What to produce: Scan the records below for the line containing "Click help icon" and the line containing "This screenshot has height=240, width=237.". Copy both, plus every line between, exactly.

Data listing:
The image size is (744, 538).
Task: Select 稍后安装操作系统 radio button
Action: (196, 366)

* * *

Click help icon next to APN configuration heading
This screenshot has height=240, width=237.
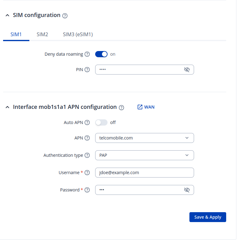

Answer for the task:
Click help icon next to APN configuration heading
This screenshot has height=240, width=237.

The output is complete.